- _TASK PROMPT_:
Copy, word for word, the lines below from the one containing "Task: Select the" up to and including the one containing "Image resolution: width=644", with pictures left out.

::: SUPPLIED INFORMATION

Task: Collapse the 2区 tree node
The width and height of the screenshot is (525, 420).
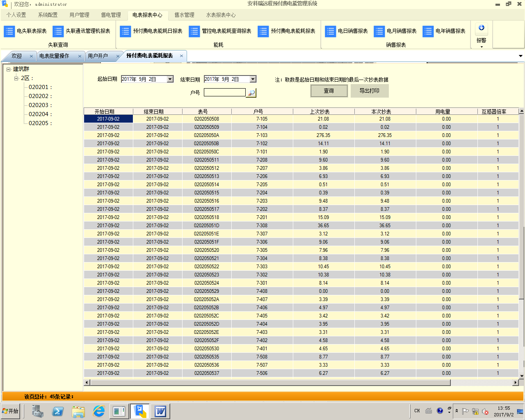Action: point(16,78)
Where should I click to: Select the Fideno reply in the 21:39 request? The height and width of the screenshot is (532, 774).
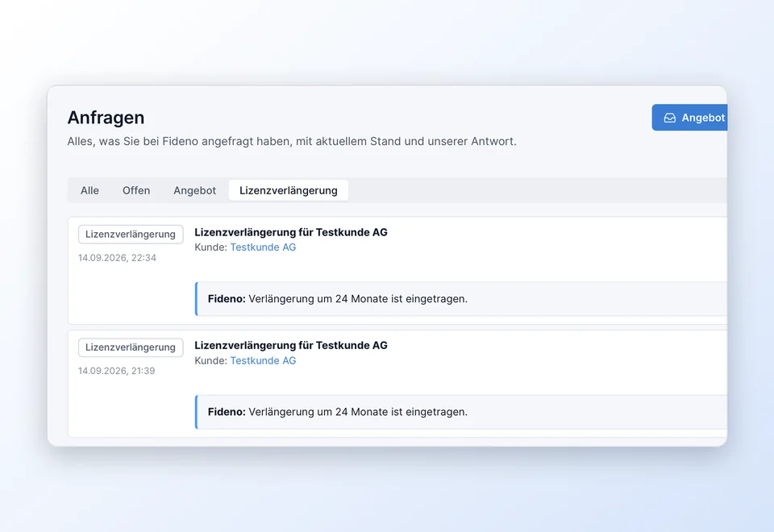coord(461,412)
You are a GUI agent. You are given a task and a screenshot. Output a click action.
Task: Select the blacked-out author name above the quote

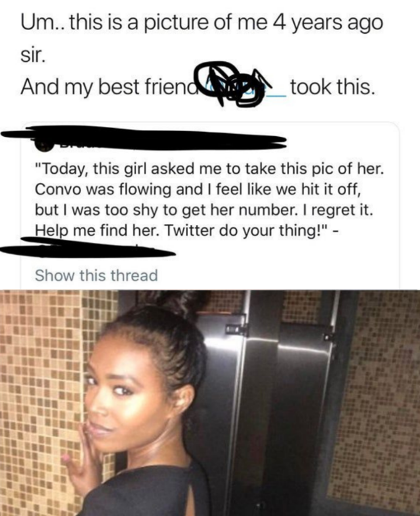click(x=144, y=138)
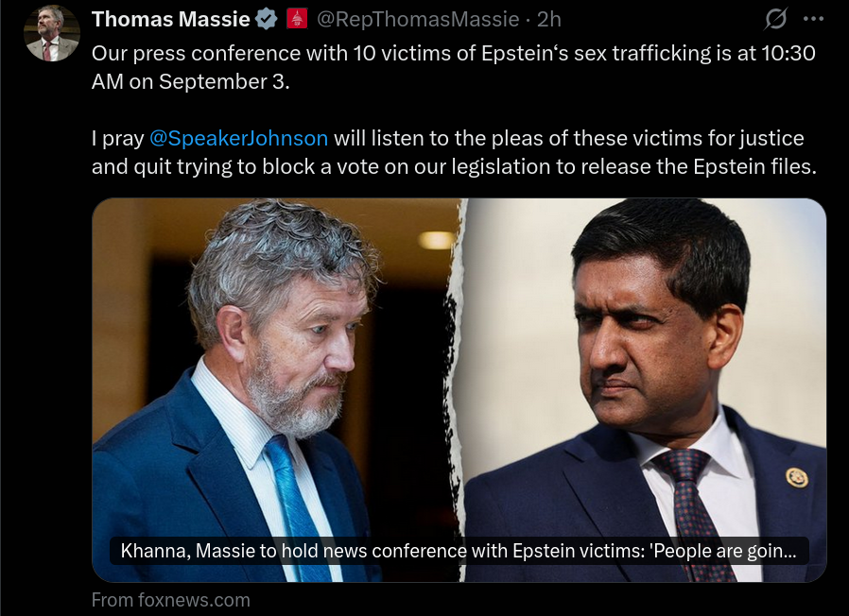Image resolution: width=849 pixels, height=616 pixels.
Task: Click the red Capitol affiliation badge
Action: click(x=297, y=20)
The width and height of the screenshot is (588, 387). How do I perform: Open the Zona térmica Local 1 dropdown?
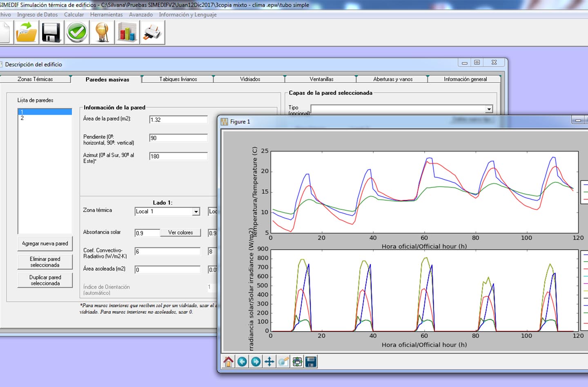[x=196, y=211]
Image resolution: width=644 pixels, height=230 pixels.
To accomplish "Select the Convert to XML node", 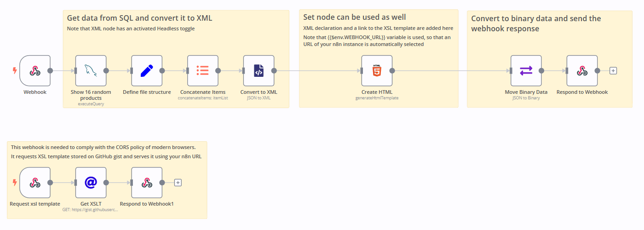I will point(259,71).
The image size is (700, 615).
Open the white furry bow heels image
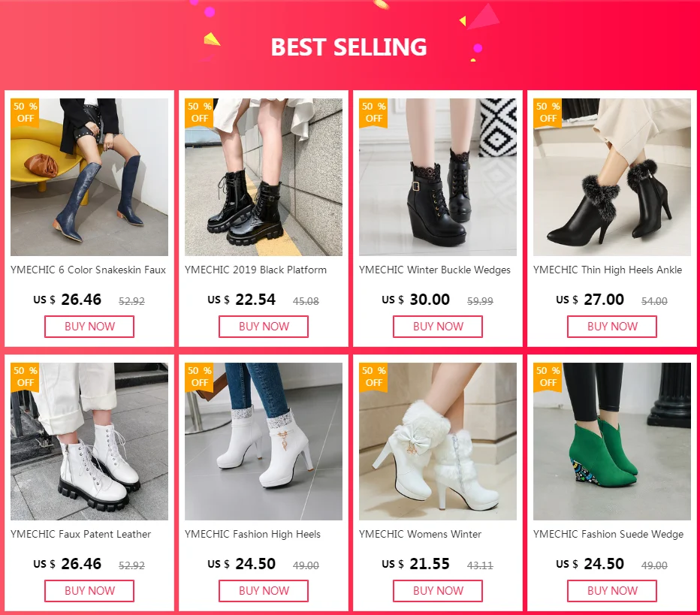[437, 442]
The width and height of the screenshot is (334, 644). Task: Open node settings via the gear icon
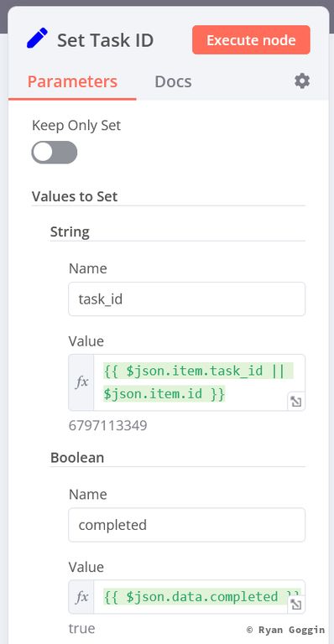(302, 81)
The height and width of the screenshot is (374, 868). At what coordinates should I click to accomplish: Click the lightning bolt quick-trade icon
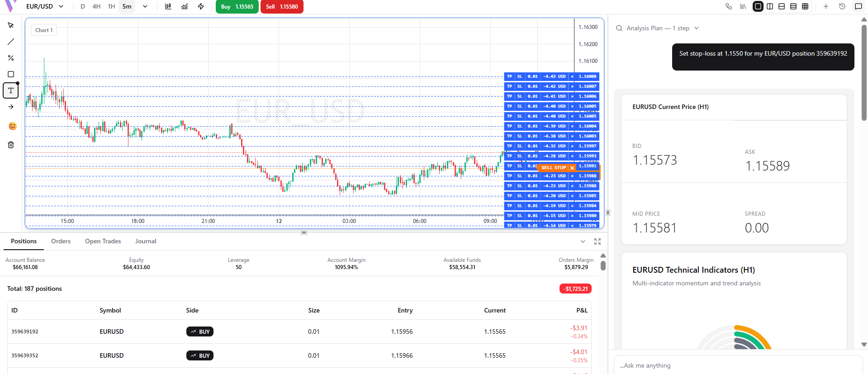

::::::

- _TASK SOLUTION_:
Task: Select the blacked-out author name above the quote

click(x=144, y=138)
Image resolution: width=849 pixels, height=616 pixels.
Task: Click the red Capitol affiliation badge
Action: click(x=297, y=20)
The width and height of the screenshot is (588, 387). How do I perform: Open the Zona térmica Local 1 dropdown?
[x=196, y=211]
Image resolution: width=644 pixels, height=230 pixels.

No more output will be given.